Praba Pilar


Bay Area/Colombian Praba Pilar is a performance artist, technologist and cultural theorist exploring aspects of emerging technologies which generate new forms of economic, environmental and sexual exploitation and erasure. Deeply rooted in Latino communities, she has spent the last decade presenting site works, performances, street theatre, writing and websites which provide a counternarrative to the overarching rhetoric about the beneficence of biotechnology, information technology, and nanotechnology. Her projects include the Church of Nano Bio Info Cogno; the Cyborg Soap Opera; Computers Are A Girl’s Best Friend; El World Brain Disorder; Humaquina: Manifest Tech-Destiny; Techno-Promesas: Putografia Virtual; Global Warmaquina; Edu-Maquina: De-Educacion; and Webopticon: Arquitectura of Control.
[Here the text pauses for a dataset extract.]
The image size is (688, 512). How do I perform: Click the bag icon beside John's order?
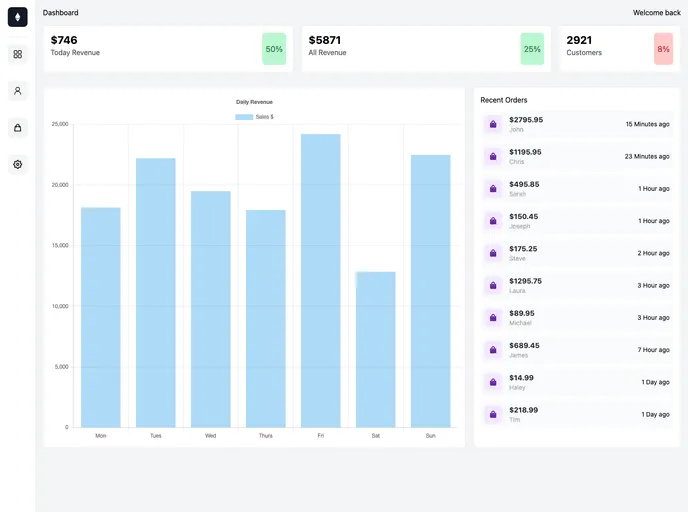tap(492, 124)
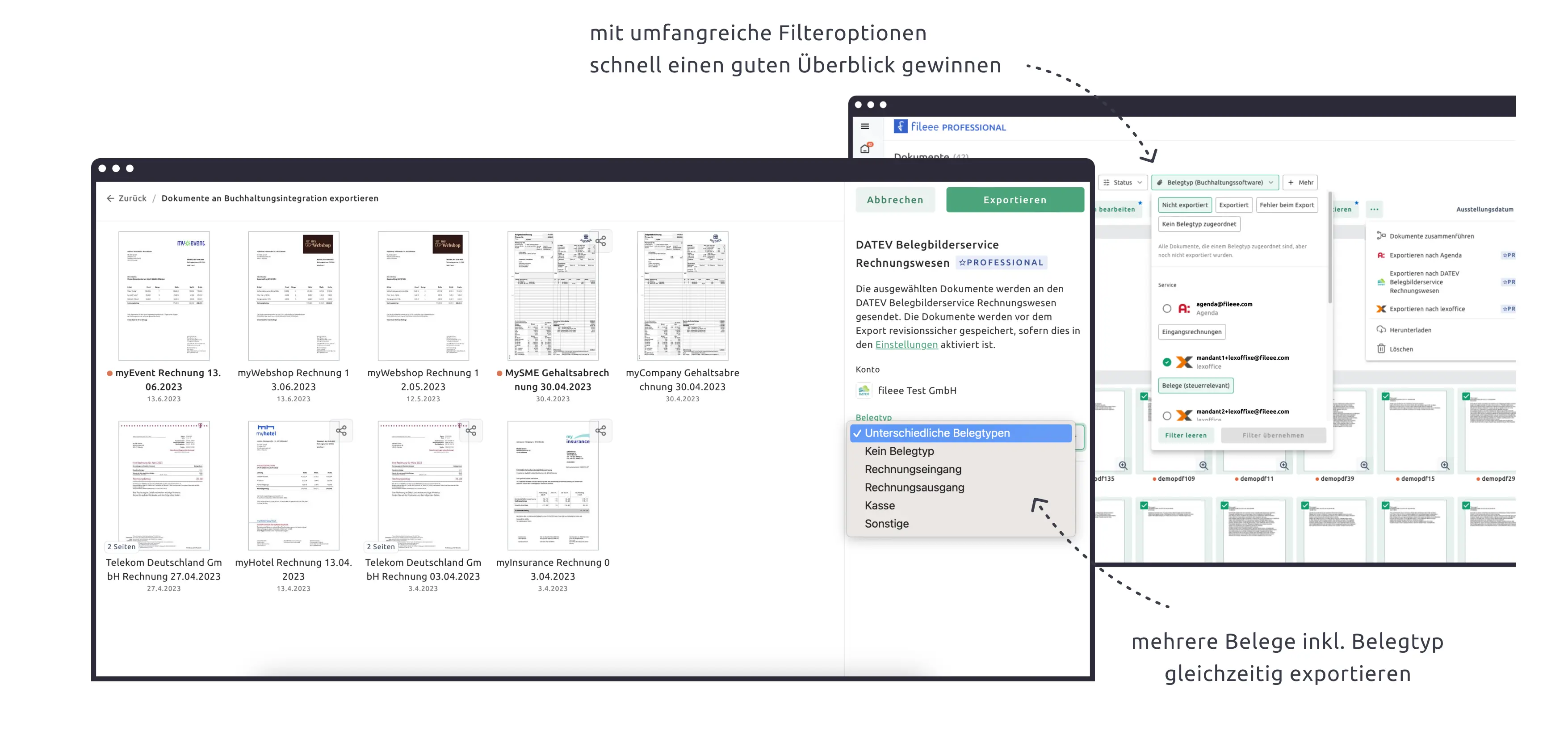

Pilar’s collaborative and solo work has been featured at Center for the Arts at Yerba Buena, the Museum of the African Diaspora, the San Francisco Museum of Modern Art, the Los Angeles Museum of Contemporary Art, Studio XX and the Darling Foundry in Montreal, the Museum of World Culture in Sweden and the Arte Nuevo Interactiva '05 Biennial in Mexico. Her performances have been presented at universities, galleries, conferences and public streets throughout the United States. Pilar is the recipient of numerous awards, including the UC Davis Presidential Pre-Doctoral Award, the Puffin Foundation Award, the Creative Capital Award, the Creative Work Fund Award, and the Potrero Nuevo Fund Award and two nominations for a Rockefeller Award. Her work has been featured in cTheory magazine; in the books TechKnowledgies: New Imaginaries and Transmigrations in the Humanites, Arts and TechnoSciences, edited by Mary Valentis (2007); in Naked on the Internet, by Audacia Ray (2007); and in The Civil Disobedience Handbook: A Brief History and Practical Advice for the Politically Disenchanted, edited by James Tracy (2002). She was featured in a book on inspirational women by Cathleen Rountree, On Women Turning Thirty: Making Choices, Finding Meaning (2000). She is now pursuing a doctorate in Performance Studies at the University of California at Davis.